▶ **ASSIGNED TASK**: Would you please retype, exactly, the lines of the listing below between the line with "Burnette Creative (1247, 796)" and the line with "2018 (1241, 1337)", inclusive?

▶ **AVAILABLE RECORDS**:
________

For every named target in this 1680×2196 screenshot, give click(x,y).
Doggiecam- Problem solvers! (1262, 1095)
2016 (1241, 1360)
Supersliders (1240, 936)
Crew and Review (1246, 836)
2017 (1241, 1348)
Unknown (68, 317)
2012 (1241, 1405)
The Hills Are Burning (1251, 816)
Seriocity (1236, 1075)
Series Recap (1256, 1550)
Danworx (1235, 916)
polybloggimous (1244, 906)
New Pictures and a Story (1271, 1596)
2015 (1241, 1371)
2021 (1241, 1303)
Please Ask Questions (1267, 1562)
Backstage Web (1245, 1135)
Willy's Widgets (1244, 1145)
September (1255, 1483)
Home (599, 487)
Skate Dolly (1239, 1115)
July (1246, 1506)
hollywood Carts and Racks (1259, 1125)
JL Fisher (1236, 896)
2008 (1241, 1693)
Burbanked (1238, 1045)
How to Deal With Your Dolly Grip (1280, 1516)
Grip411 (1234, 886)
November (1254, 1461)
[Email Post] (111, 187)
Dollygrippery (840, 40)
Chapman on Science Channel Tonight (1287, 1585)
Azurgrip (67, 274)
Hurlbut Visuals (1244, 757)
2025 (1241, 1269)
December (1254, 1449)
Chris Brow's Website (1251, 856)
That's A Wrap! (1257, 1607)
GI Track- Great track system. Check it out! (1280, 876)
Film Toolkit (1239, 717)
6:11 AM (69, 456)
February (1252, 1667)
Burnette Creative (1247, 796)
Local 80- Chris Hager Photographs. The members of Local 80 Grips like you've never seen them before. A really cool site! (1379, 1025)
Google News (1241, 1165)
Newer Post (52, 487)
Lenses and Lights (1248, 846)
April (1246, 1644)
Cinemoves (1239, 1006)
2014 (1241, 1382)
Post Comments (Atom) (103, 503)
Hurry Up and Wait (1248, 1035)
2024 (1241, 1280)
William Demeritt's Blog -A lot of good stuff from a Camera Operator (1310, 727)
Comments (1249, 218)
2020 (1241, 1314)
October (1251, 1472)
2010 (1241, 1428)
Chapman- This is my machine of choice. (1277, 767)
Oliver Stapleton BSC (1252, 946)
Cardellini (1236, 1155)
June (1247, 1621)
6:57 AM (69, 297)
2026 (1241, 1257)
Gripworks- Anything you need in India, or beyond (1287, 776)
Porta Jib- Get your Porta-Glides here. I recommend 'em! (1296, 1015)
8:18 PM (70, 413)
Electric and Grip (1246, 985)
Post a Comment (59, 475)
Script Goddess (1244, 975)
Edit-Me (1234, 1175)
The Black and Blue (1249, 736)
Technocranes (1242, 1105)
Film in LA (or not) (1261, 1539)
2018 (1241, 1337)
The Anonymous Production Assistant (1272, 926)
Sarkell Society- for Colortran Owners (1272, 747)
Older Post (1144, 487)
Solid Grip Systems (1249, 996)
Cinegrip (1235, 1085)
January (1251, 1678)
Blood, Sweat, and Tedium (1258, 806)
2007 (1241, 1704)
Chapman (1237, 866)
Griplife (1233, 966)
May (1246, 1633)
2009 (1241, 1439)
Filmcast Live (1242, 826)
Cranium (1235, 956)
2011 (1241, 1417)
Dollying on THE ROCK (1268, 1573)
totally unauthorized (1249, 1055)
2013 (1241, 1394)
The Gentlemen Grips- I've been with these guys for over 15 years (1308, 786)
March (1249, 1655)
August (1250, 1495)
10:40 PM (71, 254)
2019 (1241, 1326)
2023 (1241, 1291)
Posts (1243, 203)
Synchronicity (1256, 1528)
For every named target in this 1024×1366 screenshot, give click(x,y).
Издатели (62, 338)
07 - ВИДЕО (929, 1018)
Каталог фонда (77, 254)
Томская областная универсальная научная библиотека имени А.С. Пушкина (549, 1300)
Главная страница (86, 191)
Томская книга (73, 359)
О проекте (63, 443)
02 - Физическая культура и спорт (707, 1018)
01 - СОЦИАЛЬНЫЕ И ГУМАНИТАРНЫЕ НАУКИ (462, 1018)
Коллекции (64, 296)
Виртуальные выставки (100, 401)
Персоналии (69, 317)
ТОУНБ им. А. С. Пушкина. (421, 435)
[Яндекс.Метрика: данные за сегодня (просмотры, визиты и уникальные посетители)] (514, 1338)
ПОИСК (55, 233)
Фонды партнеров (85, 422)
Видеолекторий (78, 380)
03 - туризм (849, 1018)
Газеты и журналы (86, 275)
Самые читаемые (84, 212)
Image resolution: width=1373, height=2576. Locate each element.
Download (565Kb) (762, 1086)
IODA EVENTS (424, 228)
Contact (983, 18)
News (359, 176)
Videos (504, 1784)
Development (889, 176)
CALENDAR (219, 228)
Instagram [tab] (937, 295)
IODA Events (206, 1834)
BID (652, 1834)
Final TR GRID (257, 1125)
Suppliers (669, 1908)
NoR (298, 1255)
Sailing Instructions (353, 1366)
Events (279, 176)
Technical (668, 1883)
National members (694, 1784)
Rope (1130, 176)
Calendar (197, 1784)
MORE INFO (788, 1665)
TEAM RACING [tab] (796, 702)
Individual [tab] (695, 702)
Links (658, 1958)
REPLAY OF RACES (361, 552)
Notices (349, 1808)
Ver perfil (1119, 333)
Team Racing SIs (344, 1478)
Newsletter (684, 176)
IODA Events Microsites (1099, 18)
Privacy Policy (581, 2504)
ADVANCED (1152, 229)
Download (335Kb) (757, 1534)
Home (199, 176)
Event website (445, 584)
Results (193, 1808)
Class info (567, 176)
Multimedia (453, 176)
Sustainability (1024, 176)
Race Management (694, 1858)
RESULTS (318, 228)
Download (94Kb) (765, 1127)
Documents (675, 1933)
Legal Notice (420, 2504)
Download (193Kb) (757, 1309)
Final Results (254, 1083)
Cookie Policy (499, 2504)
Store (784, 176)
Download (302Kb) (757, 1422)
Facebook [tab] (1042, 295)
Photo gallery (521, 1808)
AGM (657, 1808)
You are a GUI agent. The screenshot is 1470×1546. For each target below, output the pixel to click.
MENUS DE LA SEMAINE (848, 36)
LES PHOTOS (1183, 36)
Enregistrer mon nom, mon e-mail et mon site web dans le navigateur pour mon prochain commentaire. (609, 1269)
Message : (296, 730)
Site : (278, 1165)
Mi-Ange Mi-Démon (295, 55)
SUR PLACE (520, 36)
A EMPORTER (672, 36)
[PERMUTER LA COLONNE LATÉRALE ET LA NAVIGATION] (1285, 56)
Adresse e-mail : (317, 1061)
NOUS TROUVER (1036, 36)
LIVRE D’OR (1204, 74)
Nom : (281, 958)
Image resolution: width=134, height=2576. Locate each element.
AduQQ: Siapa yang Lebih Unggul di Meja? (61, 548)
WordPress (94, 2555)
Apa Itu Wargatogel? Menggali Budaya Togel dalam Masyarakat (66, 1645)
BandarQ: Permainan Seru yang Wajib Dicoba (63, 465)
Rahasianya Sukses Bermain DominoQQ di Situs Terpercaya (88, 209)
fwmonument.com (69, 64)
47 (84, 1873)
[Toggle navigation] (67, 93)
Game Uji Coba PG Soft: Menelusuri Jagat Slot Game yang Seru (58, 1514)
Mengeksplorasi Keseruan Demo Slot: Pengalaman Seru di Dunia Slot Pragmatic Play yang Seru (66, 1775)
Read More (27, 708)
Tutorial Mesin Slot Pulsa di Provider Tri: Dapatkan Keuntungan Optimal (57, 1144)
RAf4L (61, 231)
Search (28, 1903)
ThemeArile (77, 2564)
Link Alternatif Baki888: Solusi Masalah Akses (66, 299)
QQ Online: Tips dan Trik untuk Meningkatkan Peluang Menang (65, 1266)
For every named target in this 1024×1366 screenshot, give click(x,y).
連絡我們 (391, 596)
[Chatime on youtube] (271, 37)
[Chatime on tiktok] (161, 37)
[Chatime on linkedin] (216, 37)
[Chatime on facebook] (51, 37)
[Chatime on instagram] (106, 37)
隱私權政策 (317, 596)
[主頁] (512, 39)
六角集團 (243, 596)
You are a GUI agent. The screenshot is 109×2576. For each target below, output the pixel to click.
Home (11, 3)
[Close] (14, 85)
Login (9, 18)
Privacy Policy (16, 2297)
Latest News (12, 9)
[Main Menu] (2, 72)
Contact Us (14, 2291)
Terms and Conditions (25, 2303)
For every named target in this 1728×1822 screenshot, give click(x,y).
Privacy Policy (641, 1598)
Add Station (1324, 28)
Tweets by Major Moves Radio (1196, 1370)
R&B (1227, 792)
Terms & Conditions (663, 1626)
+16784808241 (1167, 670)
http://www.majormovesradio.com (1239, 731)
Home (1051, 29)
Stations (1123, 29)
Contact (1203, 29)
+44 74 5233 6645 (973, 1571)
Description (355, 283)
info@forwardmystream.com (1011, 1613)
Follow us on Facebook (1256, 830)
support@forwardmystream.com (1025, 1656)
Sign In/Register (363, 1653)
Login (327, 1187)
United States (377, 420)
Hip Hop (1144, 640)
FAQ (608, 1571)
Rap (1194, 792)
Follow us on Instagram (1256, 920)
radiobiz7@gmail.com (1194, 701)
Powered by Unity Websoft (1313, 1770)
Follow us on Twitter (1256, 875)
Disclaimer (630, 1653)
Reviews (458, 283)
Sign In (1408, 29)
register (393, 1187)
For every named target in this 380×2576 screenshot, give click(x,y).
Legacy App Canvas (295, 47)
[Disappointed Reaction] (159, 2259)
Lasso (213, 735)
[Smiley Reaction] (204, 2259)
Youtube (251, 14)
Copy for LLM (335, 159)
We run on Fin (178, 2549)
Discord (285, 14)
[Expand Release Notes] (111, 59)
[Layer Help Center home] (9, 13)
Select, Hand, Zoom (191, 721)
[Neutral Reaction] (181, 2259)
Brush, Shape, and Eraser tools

________

▶ **TASK RESULT**:
Burnette Creative (1247, 796)
Local 80- Chris Hager Photographs. The members of Local 80 Grips like you've never seen them before. A really cool site! (1379, 1025)
Google News (1241, 1165)
Newer Post (52, 487)
Lenses and Lights (1248, 846)
April (1246, 1644)
Cinemoves (1239, 1006)
2014 (1241, 1382)
Post Comments (Atom) (103, 503)
Hurry Up and Wait (1248, 1035)
2024 (1241, 1280)
William Demeritt's Blog -A lot of good stuff from a Camera Operator (1310, 727)
Comments (1249, 218)
2020 (1241, 1314)
October (1251, 1472)
2010 (1241, 1428)
Chapman- This is my machine of choice. (1277, 767)
Oliver Stapleton BSC (1252, 946)
Cardellini (1236, 1155)
June (1247, 1621)
6:57 AM (69, 297)
2026 (1241, 1257)
Gripworks- Anything you need in India, or beyond (1287, 776)
Porta Jib- Get your Porta-Glides here. I recommend 'em! (1296, 1015)
8:18 PM (70, 413)
Electric and Grip (1246, 985)
Post a Comment (59, 475)
Script Goddess (1244, 975)
Edit-Me (1234, 1175)
The Black and Blue (1249, 736)
Technocranes (1242, 1105)
Film in LA (or not) (1261, 1539)
2018 (1241, 1337)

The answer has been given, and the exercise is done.